Currently, when a drug-related offender is sentenced they either go into a Department of Corrections facility, Montana State Prison or a pre-release treatment center across the state. When they come back to the valley, they go on probation. The problem is that many of these offenders haven’t received the tools they need to maintain sobriety while they are in jail, and the heavy case load local probation officers are currently handling can make them difficult to track, Ulbricht said.
A drug court aims to hold offenders accountable while keeping them in the community, she said. Offenders make frequent court appearances and are drugged tested multiple times per week, while also maintaining the opportunity to be employed, and have support from their family.
Ulbricht first had experience with a drug courts as a municipal judge in Kalispell. Drug courts are comprised of teams that include a judge, a county attorney, public defender, probation officer and a treatment provider, she said. The team gets together with the offender regularly, providing a more holistic approach to treating drug offenders than the traditional system.
In order to be selected to be part of the drug court, offenders are pre-screened to make sure they are an appropriate candidate. They must also plead guilty, and the prosecutor and their attorney must come to a plea agreement, Ulbricht said. Once the offender is sentenced their probation officer will help monitor compliance, and a treatment provider can let other team members know how engaged they are in treatment services, Ulbricht said.
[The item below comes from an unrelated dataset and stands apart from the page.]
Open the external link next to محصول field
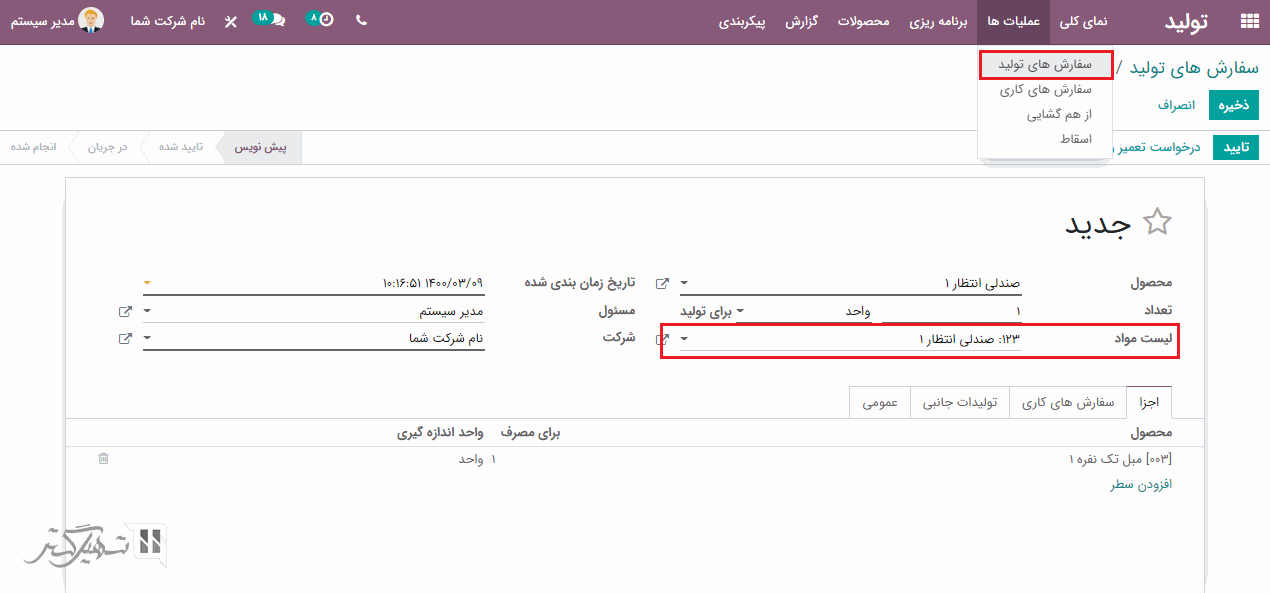This screenshot has width=1270, height=593. 661,284
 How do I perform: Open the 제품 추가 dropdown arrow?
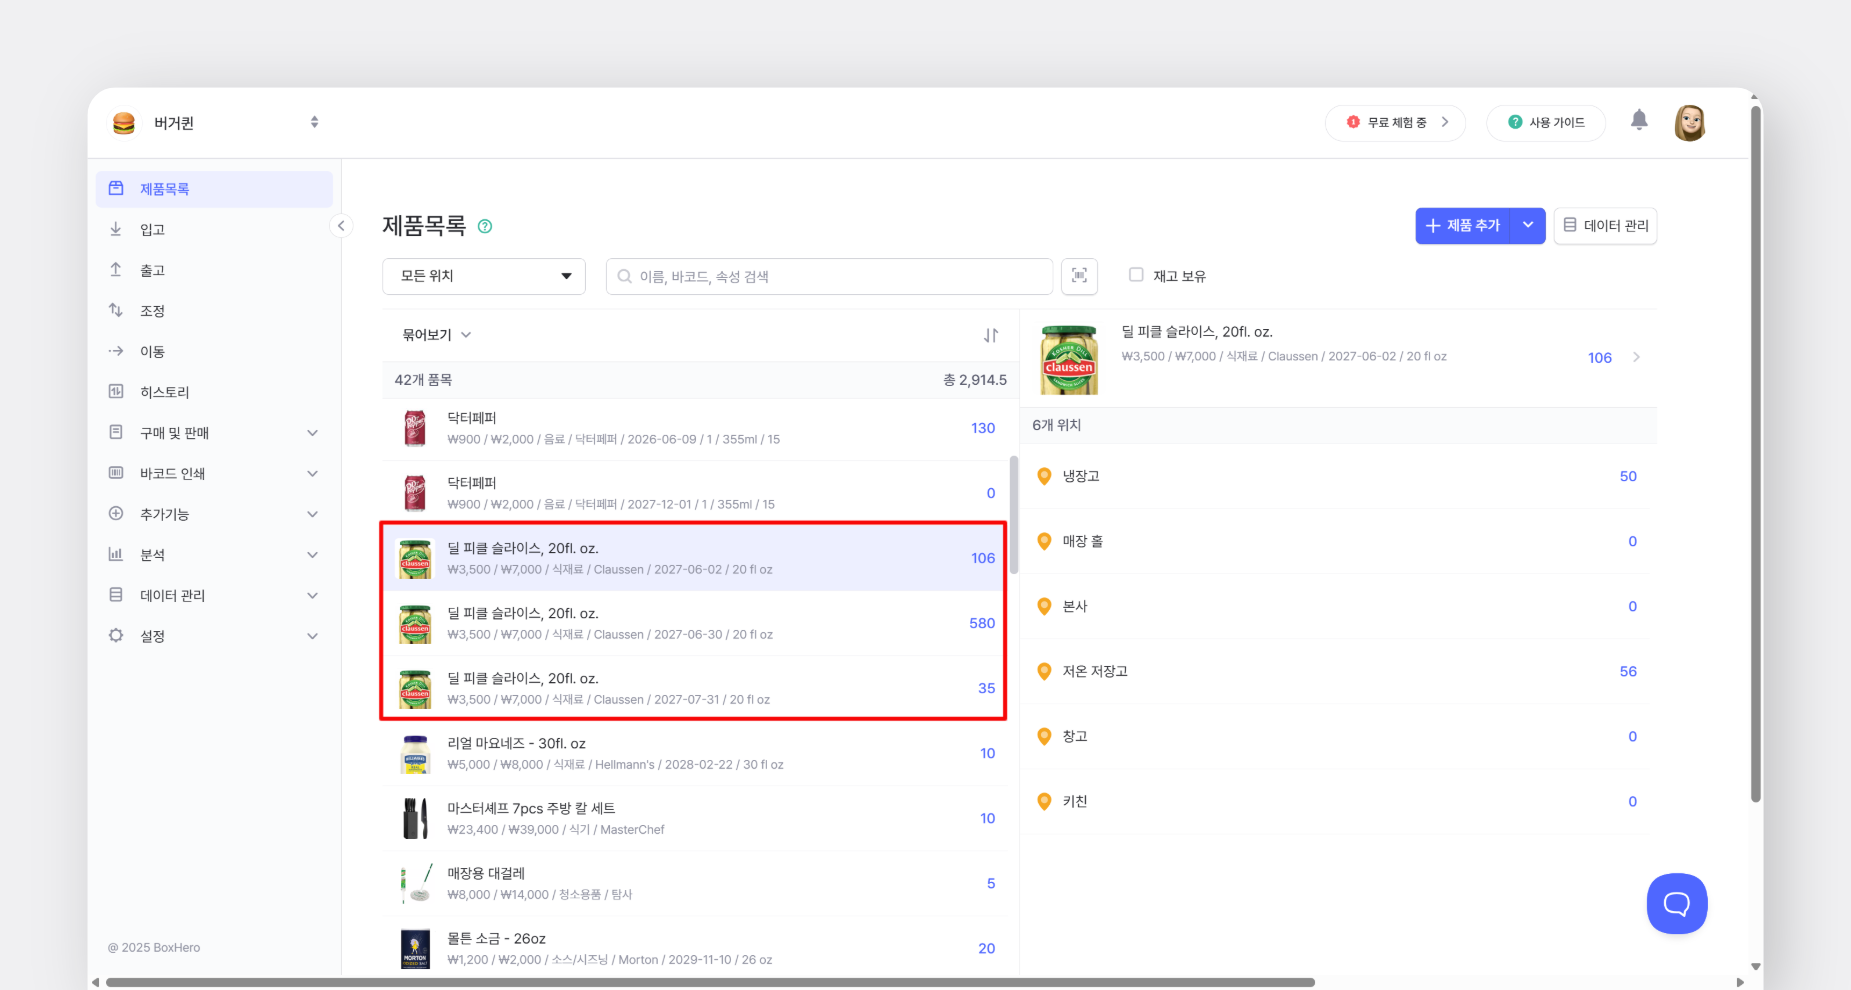(x=1527, y=226)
While in drug court, the offender would also have access to additional resources to help them operate as a functioning part of the community, such as the opportunity to earn a high school diploma or vocational certificate, mental health services if needed, and access to medical aid, such as dental services.
Judicial district courts are eligible to receive start-up funding for a drug treatment court, providing about $350,000 over three years.
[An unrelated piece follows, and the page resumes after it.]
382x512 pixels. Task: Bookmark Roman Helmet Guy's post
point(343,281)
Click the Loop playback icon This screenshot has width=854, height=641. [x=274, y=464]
“I attempted this last year and had support from all the stakeholders, excluding the county attorney office. Without their support and commitment, we are unable to launch a drug court in our community,” Ulbricht said.
Ulbricht urged community members to make the support of a drug court a priority for the 2018 County Attorney election.
There are an estimated 3,000 drug courts operating in the U.S., including 33 in Montana. Currently 20 of the 33 existing drug courts in Montana receive state and general fund operating dollars.